Do Supremo

foro privilegiado

Com ida de Aécio para Câmara, apurações podem deixar STF e seguir para 1ª instância

Indicação é do presidente do STF ao deixar para relator analisar pedido para análise de quebra de dados do tucano

Foto: George Gianni

Com a ida do senador Aécio Neves (PSDB-MG) para exercer mandato na Câmara a partir de fevereiro, um pedido para que a Polícia Federal avance na quebra de dados bancários e fiscais do tucano pode ser enviado para a 1ª instância.

A indicação é do presidente do STF, Dias Toffoli, e leva em consideração a nova regra do foro privilegiado que deixou na Corte apenas casos referentes ao exercício do mandato e que tivessem relação com o cargo.

Se esse entendimento for aplicado, cinco investigações que estão no STF e têm como alvo o senador podem deixar o Supremo e serem encaminhadas para instâncias inferiores. Aécio é réu na ação penal a partir das delações da J&F e investigado em quatro inquéritos.

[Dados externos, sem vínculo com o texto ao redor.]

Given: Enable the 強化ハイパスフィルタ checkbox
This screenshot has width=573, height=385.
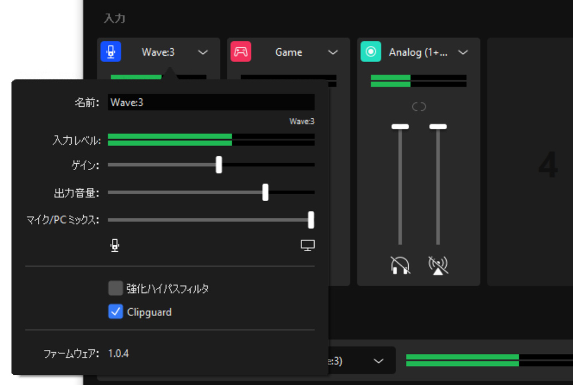Looking at the screenshot, I should 115,288.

Toffoli analisou um pedido feito por Dodge no dia 10 de janeiro para que a PF analise dados das quebras dos sigilos bancário e fiscal do parlamentar que foram autorizadas na esteira da delação da JBS. A chefe do MPF argumentou que as instituições financeiras já disponibilizaram os dados.

O presidente do STF não viu urgência para atuar no caso durante o recesso parlamentar e deixou a questão para ser enfrentada pelo ministro Marco Aurélio, relator do caso. Toffoli, porém, ressaltou que a mudança de mandato pode impactar as investigações do tucano.

“Anote-se também que o referido investigado deixará o mandato de senador da República no próximo dia 1° de fevereiro, passando a exercer o mandato de deputado federal, o que eventualmente poderá indicar baixa a instância outra em razão de alteração na jurisprudência desta Corte quanto aos casos em que há prerrogativa de foro”, afirmou o ministro.

No ano passado, após a mudança do foro, a 2ª Turma decidiu que a acusação sobre determinado fato relacionado a mandato anterior não será enviada para instâncias inferiores para aquele parlamentar que for reeleito. No caso do tucano, há mudança de cargo.